Unless yourse a titled player, you have no style of play.  Learn the pawn structures associated with those openings, and you will understand why the pieces go where thye do.

njivas

I have tried many opennings and I had the most sucess with the kings indian for d4 I understand it concept and theme and I just want to get better at it...as for najdorf it gives me more of tactical play in the middle game

Andre_Harding
njivas wrote:

 

and which books will help understand the najdorf for e4 reply , kings indian or grandfield I want to use this defence as they suite my style of play

 

Positional Play:

Simple Chess, by Michael Stean [Overview of the main positional elements]

Judgment and Planning in Chess, by Max Euwe [More elements/excellent commentary and annotations]

The Middle Game in Chess, by Reuben Fine [Thinking process/evaluation/structural considerations]

 

Najdorf:

The Sharpest Sicilian, by Kiril Georgiev and Atanas Kolev [There are newer books, but this is still my preference for those "Najdorf days"]

The Cutting Edge 1: The Open Sicilian, by Milos Pavlovic

The Cutting Edge 2: The Najdorf Sicilian 6.Be3, by Milos Pavlovic

7 Ways to Smash the Sicilian, by Yury Lapshun and Nick Conticello

 

King's Indian:

King's Indian: A Complete Black Repertoire, by Victor Bologan

 

Grunfeld:

Not sure!

Nckchrls

While I guess books related to specific openings can't hurt, they never seemed that interesting to me. Going through actual GM games with GM notes were often more helpful and fun for me. The key being figuring out why the Master made each move or described other lines in his notes. This might also help boost your positional play.

For the Sicilian Najdorf, Fischer's games in his "My 60 Memorable Games" might be useful. He also has more than a few KID's since both were his major defences for a long time.

For the Grunfeld, Botvinnik's book on the "Botvinnik-Smyslov Three World Chess Championship Matches" had some key formative Grunfeld theory games but also plenty of KID's.

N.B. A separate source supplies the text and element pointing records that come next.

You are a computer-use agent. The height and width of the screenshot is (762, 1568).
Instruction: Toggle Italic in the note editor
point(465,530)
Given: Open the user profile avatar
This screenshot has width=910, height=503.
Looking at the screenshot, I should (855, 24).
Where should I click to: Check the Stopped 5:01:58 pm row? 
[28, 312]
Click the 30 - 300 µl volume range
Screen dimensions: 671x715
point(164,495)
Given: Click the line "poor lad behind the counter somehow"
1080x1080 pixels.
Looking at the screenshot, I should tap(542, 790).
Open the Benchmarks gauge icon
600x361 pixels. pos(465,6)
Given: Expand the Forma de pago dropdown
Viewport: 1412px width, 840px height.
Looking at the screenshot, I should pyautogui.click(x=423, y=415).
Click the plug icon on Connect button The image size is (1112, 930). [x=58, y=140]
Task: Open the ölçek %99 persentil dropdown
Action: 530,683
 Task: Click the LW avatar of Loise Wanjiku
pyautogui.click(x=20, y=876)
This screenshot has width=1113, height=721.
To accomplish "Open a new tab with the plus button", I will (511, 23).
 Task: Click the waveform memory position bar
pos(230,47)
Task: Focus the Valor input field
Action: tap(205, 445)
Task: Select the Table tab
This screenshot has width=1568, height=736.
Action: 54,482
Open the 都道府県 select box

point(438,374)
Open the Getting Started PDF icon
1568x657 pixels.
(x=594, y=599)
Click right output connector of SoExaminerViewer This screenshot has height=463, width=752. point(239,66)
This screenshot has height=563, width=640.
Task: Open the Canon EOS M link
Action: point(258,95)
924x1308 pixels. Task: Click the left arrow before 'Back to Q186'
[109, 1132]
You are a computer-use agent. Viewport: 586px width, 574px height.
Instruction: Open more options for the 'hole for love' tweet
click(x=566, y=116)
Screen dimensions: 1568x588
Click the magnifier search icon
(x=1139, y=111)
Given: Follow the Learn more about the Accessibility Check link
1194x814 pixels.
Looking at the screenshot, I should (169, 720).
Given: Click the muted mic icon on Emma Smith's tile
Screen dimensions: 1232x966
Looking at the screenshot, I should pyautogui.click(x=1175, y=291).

Also, probably anything by a GM, especially the players themselves, for the 86 to 90 Karpov-Kasparov WC matches probably would have something worthwhile on the Grunfeld.

ChrisWainscott

Read Positional Play by Jacob Aagaard.  It's from his excellent GM Prep series.

I felt compelled to blog about one of these positions just yesterday!

http://www.chessiq.com/a-very-instructive-position/

Synaphai
ChrisWainscott wrote:

Read Positional Play by Jacob Aagaard.  It's from his excellent GM Prep series.

That book is great, but too advanced for the OP.

RoobieRoo
Synaphai wrote:
ChrisWainscott wrote:

Read Positional Play by Jacob Aagaard.  It's from his excellent GM Prep series.

That book is great, but too advanced for the OP.

I am talking to Jacob Aagaard on faceboook at the moment, we are discussing the Bible of all things, awesome character btw :D

TheGreatOogieBoogie

Agreed with Synaphai.  For improving positional play I take it one imbalance at a time.  Focus on games and positions where weak pawns or weak squares are the theme, open files, bad bishops, eternal knights, pawn structures, center types, space, and various piece imbalances.

 Also dynamics to convert one advantage to another, such as exchanging an active rook for a passive one (usually a bad idea) to enter a winning pawn endgame.